→ GIVEN ENTRIES:
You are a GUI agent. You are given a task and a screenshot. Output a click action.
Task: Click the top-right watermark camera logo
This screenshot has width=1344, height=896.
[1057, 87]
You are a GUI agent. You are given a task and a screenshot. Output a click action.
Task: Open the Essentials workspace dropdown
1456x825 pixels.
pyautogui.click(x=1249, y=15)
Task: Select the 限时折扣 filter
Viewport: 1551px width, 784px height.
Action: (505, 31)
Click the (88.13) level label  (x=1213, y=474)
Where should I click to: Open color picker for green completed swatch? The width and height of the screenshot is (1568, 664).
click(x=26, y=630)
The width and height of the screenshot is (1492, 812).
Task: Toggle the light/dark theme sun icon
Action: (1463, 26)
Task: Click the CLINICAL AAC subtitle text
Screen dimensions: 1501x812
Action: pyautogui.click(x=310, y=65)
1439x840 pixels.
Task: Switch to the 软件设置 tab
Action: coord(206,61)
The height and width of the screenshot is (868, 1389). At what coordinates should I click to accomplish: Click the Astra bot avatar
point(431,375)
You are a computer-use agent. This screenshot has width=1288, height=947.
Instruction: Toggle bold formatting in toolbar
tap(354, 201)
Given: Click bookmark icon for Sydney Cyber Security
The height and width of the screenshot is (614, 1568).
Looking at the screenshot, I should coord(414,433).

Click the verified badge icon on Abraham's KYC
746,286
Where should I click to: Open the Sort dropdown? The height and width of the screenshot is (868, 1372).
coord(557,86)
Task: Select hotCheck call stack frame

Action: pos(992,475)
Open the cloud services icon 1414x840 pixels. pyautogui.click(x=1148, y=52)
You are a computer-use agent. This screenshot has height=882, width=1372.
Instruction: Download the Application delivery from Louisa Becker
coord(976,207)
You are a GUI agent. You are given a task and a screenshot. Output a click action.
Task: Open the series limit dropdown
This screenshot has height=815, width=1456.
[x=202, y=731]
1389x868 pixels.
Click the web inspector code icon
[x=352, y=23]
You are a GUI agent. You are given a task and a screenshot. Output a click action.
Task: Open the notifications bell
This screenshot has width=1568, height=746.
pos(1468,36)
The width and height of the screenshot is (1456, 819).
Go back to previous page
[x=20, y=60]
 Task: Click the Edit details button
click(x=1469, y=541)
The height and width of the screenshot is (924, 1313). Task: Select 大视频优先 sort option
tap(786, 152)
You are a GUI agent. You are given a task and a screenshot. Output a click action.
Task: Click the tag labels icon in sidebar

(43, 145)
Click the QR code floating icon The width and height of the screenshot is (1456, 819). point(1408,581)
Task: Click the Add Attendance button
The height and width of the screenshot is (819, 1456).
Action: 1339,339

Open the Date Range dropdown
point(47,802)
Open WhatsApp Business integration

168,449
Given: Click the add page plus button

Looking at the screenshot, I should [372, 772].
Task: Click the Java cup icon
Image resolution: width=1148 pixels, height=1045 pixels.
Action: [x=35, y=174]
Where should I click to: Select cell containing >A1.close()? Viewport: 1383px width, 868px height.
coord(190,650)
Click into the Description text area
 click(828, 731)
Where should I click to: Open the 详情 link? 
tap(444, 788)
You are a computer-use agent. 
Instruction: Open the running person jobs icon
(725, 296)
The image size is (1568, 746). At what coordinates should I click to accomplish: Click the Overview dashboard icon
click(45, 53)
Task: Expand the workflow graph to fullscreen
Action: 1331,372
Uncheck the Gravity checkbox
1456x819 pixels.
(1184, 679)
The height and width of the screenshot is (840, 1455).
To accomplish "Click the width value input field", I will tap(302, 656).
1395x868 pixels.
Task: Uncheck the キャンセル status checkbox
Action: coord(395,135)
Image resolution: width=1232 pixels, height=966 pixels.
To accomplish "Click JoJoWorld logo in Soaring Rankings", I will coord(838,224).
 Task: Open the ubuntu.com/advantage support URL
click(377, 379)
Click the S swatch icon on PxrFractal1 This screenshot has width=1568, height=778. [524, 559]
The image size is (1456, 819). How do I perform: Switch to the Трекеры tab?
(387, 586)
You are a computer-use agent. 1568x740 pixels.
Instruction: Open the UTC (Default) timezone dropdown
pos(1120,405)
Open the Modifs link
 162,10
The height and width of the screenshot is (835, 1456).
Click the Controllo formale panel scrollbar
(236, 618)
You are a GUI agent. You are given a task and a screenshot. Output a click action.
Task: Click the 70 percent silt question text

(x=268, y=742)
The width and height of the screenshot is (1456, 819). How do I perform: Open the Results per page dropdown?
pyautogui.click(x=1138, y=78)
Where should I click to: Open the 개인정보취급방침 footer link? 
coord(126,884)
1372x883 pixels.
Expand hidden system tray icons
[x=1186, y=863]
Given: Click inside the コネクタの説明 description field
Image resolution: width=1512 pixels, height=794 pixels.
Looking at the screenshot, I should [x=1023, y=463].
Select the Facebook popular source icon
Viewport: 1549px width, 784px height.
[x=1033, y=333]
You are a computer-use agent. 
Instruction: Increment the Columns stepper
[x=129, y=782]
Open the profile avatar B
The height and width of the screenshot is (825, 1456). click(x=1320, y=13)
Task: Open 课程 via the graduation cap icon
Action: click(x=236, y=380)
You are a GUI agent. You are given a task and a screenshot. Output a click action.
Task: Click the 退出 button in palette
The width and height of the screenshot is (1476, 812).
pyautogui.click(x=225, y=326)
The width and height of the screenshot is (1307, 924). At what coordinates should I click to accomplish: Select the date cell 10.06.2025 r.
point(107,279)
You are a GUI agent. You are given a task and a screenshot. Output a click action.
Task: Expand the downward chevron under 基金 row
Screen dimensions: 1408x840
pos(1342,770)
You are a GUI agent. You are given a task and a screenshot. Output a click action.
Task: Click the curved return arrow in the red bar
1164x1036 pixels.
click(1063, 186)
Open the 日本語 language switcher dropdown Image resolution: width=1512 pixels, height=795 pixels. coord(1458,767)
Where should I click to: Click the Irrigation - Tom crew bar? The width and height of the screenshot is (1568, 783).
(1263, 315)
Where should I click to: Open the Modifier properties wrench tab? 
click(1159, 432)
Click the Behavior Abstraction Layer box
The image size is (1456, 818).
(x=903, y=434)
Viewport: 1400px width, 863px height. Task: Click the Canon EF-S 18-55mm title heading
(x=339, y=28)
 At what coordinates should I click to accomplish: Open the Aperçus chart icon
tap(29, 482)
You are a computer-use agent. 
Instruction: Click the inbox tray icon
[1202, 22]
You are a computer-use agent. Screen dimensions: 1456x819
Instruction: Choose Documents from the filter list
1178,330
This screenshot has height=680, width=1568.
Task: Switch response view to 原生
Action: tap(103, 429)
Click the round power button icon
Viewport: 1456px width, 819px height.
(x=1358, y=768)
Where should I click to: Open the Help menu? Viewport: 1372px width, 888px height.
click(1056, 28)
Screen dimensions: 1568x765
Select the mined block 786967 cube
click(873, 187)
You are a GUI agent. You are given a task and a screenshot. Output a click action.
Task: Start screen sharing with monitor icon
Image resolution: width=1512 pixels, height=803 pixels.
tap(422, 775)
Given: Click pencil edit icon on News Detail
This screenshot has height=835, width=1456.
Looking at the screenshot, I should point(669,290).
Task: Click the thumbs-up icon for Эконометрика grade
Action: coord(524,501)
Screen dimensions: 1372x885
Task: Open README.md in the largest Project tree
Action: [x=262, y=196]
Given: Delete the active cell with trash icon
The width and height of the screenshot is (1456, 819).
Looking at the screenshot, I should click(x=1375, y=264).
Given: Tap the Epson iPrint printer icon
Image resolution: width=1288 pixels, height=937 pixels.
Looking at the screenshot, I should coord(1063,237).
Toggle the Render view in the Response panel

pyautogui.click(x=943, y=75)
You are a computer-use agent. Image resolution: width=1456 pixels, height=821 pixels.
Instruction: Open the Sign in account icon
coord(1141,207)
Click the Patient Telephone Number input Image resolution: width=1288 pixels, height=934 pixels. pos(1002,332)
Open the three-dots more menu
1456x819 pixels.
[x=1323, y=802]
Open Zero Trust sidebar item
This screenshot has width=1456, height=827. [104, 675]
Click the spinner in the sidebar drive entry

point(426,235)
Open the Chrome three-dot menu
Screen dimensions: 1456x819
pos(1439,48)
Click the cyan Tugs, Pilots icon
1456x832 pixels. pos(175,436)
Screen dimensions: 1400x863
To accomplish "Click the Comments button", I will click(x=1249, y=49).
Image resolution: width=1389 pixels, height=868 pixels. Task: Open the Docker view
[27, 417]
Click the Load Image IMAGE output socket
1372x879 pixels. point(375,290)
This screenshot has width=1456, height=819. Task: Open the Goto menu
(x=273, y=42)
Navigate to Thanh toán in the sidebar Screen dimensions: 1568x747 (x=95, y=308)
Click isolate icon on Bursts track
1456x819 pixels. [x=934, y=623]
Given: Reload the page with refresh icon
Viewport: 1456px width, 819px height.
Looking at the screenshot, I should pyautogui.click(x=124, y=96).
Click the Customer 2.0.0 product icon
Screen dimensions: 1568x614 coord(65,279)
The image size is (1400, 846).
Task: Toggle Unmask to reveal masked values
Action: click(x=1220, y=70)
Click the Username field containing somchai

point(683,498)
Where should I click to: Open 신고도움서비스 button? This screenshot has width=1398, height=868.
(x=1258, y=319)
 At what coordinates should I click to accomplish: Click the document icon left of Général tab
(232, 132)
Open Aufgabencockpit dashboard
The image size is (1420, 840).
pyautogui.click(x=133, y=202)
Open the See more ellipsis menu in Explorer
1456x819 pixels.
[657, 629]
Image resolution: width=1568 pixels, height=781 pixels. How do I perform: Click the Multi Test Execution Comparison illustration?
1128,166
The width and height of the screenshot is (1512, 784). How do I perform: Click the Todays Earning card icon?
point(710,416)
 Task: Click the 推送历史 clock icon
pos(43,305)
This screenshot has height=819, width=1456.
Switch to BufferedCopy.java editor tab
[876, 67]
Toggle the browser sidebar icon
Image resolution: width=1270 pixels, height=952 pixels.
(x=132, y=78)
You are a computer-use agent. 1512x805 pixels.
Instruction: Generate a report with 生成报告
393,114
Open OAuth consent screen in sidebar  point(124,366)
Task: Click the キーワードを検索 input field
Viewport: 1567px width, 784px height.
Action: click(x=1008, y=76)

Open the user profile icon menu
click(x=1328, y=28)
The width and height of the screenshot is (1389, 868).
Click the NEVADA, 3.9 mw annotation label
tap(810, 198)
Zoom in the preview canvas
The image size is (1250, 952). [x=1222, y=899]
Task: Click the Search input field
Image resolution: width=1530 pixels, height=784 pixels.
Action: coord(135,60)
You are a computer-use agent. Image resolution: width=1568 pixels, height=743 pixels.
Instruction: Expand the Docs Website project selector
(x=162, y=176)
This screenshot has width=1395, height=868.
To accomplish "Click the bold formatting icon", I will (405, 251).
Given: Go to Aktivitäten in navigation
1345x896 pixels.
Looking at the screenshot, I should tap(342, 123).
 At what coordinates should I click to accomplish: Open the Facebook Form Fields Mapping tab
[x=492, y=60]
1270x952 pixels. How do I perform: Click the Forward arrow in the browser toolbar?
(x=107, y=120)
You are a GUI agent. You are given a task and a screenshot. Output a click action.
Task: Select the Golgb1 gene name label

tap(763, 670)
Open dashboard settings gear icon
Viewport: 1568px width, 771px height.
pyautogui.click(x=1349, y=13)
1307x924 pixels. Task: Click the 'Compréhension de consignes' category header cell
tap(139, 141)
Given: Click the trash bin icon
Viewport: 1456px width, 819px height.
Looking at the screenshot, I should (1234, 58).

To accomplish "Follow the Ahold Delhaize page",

→ REQUIREMENT: The answer should be an exact copy of the lines from the first line of the data through the line with "Click the (88.13)" and should contain nothing else.

→ REPLY TO THE EXERCISE:
You are a GUI agent. You are given a task and a screenshot. Output a click action.
Task: Click the top-right watermark camera logo
This screenshot has width=1344, height=896.
[1057, 87]
You are a GUI agent. You are given a task and a screenshot. Output a click action.
Task: Open the Essentials workspace dropdown
1456x825 pixels.
pyautogui.click(x=1249, y=15)
Task: Select the 限时折扣 filter
Viewport: 1551px width, 784px height.
Action: (505, 31)
Click the (88.13) level label  (x=1213, y=474)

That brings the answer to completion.